Medline ® Abstract for Reference 37
of 'Mechanical complications of acute myocardial infarction'
Usefulness of ST-segment elevation in the inferior leads in predicting ventricular septal rupture in patients with anterior wall acute myocardial infarction.
Hayashi T, Hirano Y, Takai H, Kimura A, Taniguchi M, Kurooka A, Ishikawa K
Am J Cardiol. 2005;96(8):1037.
The ventricular septum receives its blood supply from the septal perforators of the left anterior descending (LAD) coronary artery and the right coronary artery. However, when the LAD artery extends to the inferior wall, beyond the apex (so-called wrapped LAD), the ventricular septum near the apex receives blood supply only from the LAD artery.
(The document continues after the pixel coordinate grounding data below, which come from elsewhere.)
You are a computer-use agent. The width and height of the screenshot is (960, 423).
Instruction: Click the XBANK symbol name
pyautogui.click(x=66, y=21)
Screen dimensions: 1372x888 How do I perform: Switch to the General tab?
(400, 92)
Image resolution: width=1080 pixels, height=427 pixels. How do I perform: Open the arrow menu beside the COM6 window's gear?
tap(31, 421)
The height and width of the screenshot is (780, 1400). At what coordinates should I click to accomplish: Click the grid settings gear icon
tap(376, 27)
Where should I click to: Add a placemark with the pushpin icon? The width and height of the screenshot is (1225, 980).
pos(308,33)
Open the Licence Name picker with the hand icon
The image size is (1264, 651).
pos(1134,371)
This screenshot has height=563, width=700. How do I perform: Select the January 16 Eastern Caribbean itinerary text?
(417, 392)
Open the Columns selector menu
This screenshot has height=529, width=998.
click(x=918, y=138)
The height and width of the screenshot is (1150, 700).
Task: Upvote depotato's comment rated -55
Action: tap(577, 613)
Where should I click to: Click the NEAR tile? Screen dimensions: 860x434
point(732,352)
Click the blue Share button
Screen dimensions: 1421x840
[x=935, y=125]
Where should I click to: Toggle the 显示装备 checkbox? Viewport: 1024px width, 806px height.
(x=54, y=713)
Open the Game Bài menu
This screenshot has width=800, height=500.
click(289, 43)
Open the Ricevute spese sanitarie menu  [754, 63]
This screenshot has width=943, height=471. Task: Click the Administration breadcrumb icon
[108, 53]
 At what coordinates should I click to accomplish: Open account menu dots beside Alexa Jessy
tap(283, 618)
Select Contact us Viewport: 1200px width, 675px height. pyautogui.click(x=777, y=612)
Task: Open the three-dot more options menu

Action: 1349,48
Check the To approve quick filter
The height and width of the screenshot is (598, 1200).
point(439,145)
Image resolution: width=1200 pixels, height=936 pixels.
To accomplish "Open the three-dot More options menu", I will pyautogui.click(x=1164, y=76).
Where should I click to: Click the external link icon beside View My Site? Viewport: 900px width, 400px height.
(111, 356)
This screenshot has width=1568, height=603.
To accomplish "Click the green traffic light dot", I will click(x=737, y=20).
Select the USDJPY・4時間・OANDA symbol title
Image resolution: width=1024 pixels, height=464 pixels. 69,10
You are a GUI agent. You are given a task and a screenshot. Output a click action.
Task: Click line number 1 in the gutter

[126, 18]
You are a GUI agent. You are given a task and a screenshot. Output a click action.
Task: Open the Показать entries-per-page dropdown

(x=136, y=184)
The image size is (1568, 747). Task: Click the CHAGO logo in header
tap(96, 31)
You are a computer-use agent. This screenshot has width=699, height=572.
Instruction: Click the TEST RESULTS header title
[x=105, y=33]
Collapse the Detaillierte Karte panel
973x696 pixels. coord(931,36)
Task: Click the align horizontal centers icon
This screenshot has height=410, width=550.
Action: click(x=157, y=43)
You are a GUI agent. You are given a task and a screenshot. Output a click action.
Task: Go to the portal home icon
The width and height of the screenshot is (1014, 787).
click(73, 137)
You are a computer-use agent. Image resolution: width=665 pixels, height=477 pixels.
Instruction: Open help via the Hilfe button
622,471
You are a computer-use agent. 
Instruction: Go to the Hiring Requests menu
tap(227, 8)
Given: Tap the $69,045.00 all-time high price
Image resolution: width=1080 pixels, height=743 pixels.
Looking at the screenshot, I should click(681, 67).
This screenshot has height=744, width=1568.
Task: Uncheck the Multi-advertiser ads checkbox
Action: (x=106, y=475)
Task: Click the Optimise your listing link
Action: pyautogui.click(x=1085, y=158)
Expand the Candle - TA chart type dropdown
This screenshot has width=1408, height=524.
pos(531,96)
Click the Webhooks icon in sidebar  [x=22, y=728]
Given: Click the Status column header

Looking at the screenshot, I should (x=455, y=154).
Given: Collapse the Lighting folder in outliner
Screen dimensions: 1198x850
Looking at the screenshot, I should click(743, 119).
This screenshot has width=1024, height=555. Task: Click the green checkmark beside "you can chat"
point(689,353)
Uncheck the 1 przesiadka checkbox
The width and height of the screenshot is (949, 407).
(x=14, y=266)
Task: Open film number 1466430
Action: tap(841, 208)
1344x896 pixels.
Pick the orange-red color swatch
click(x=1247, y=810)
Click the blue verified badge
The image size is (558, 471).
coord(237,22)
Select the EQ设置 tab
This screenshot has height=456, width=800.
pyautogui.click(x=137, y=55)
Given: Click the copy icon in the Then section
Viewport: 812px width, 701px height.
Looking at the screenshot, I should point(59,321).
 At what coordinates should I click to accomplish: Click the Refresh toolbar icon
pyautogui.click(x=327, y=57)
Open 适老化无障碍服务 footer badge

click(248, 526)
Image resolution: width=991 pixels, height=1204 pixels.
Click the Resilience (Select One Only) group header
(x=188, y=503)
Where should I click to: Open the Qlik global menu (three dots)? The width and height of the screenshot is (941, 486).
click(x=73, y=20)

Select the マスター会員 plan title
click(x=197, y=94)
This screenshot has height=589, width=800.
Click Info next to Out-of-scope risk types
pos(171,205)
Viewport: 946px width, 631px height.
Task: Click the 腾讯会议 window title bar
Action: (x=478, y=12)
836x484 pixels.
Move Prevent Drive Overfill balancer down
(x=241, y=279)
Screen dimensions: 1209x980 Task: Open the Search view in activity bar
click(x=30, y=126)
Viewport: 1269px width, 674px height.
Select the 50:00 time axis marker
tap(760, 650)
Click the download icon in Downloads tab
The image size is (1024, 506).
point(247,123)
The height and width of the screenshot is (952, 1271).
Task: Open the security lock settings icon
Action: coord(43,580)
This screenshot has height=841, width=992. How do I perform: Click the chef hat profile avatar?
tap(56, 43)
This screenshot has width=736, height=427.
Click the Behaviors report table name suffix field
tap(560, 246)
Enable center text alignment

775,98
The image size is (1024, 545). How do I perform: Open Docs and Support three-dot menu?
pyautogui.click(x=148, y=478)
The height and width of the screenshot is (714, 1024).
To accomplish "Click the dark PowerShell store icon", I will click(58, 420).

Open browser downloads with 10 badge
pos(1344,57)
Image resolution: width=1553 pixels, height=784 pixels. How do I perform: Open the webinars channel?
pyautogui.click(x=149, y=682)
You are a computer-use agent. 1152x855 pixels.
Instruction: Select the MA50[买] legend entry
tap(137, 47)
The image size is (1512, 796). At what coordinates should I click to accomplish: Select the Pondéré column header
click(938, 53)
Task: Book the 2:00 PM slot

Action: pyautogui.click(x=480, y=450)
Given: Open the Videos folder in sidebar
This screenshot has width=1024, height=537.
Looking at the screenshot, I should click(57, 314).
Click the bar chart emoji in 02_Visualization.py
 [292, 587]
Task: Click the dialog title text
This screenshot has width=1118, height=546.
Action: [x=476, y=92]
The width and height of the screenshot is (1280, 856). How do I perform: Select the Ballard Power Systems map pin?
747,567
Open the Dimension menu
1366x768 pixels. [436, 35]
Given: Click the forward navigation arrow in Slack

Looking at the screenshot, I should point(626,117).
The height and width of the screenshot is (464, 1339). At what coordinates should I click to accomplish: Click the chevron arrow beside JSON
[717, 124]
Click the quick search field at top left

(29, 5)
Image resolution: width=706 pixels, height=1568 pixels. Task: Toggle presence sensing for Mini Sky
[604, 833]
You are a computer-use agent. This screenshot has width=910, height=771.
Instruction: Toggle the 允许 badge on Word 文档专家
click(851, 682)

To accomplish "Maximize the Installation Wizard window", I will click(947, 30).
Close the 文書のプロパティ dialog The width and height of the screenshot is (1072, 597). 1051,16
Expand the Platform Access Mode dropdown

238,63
As a consequence, ventricular septal rupture (VSR) would seem more likely in myocardial infarction with occlusion of this type of LAD artery. To test this hypothesis, we compared electrocardiographic findings in 21 patients who had anterior acute myocardial infarction that was complicated by VSR with those in 275 patients who had acute myocardial infarction that was not complicated by VSR. We observed ST-segment elevation in all inferior leads (II, III, and aVF) in addition to anterior leads in 42.9% of patients (9 of 21) who had VSR but in only 3.6% of those (10 of 275) who did not have VSR. Abnormal Q waves appeared in all 3 inferior leads in 44.4% of patients (8 of 18) who had VSR but in only 4.0% of those (10 of 250) who did not have VSR. Thus, the incidence of ST-segment elevation and abnormal Q waves in the inferior leads was significantly (p<0.001) greater in the VSR group. In addition, multivariate analysis of patient characteristics, including advanced age, female gender, and coronary morphology, showed VSR to be significantly correlated with ST-segment elevation (odds ratio 16.93, 95% confidence interval 4.13 to 69.30) and abnormal Q waves (odds ratio 13.64, 95% confidence interval 3.16 to 58.79) in the 3 inferior leads. In conclusion, these electrocardiographic findings can be useful predictors of complication by VSR.